The 2024 Porsche Panamera has been unveiled – with more power, new interior and updated chassis – ahead of first Australian showroom arrivals due in March next year.

While Porsche bills the 2024 Panamera as a new generation  – the third since the 2009 original – it appears to be a heavy facelift of its predecessor, with revised exterior styling and underpinnings, and a new interior.

It will be the final new Panamera generation with petrol propulsion as its successor has been confirmed to adopt electric power by the end of the decade.

Australian showroom arrivals are due to commence late in the first quarter of 2024, indicating March deliveries, with orders open now.

However there will only be two models initially, the rear-wheel-drive twin-turbo V6 petrol Panamera, and the all-wheel-drive twin-turbo V8 plug-in hybrid Panamera Turbo E-Hybrid.

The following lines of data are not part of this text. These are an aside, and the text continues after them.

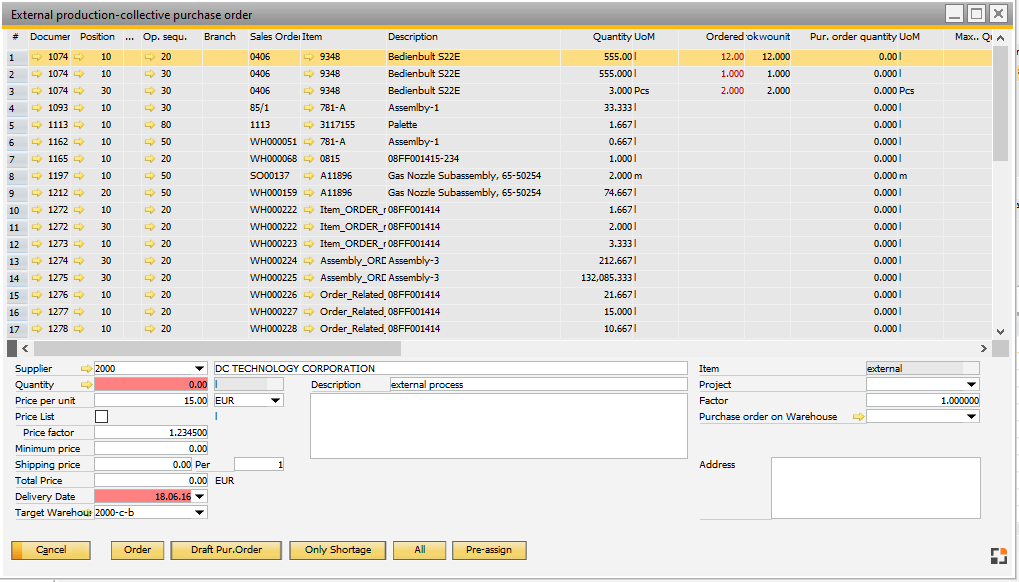Expand the EUR currency dropdown
The height and width of the screenshot is (582, 1019).
pos(275,401)
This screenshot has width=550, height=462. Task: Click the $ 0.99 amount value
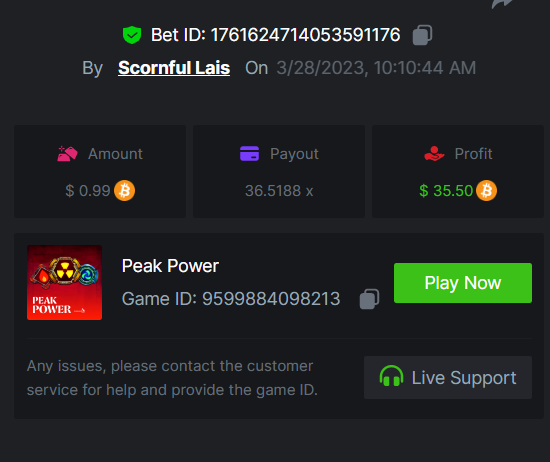click(x=88, y=191)
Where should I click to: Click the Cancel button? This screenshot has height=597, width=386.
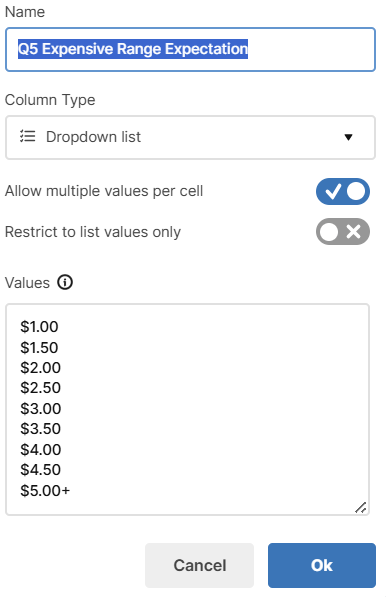[199, 565]
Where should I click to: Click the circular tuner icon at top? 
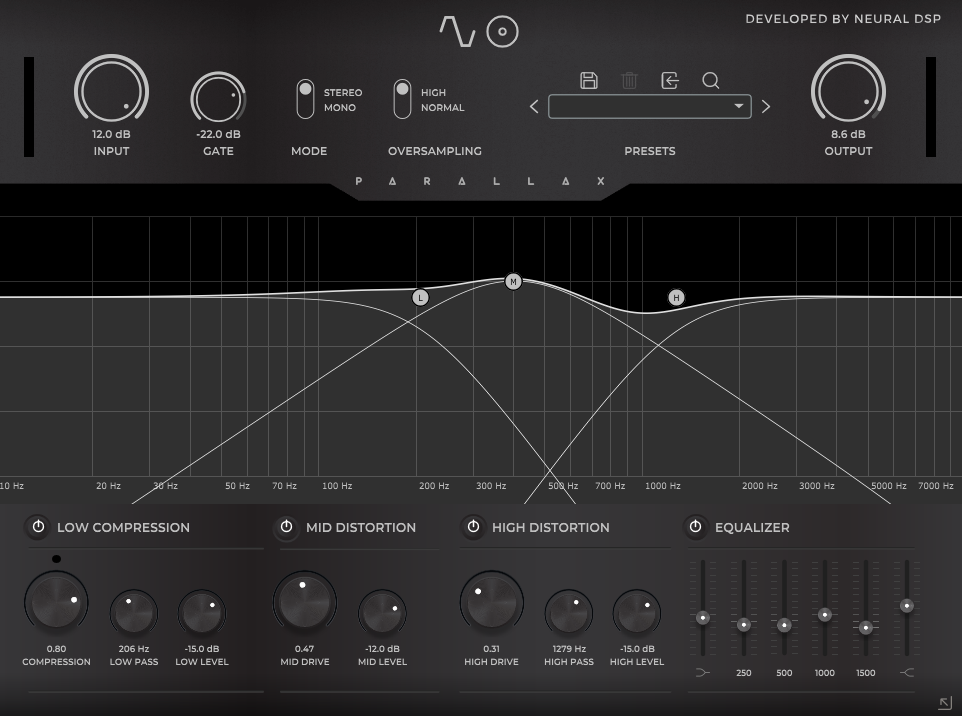[x=503, y=32]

It is down from 15 models in the outgoing range, across V6 and V8 engines with or without hybrid assistance, rear- or all-wheel drive, standard and long wheelbases, and sedan or Sport Turismo wagon body styles.

Drive understands the new Panamera line-up may expand at a later date, as it is broadened in Europe with further models.

Prices start from $227,000 plus on-road costs for the base Panamera – up $21,500 – while the Turbo E-Hybrid is priced from $402,300 plus on-road costs, down $29,900 on the previous Turbo S E-Hybrid.

The ‘new’ Panamera measures 5052mm long, 1937mm wide and 1423mm tall – 3mm longer than before, but identical in width and height, possibly a telltale sign that it is a facelift of the old model, rather than an all-new vehicle.

There are new front and rear fascias – with an extra air intake above the front licence plate for increased cooling – but the doors and proportions look the same as the previous model.

Porsche says the side window opening has been “redesigned”, but blink and you will miss the changes – which appear to focus on the shape of the side window behind the rear doors.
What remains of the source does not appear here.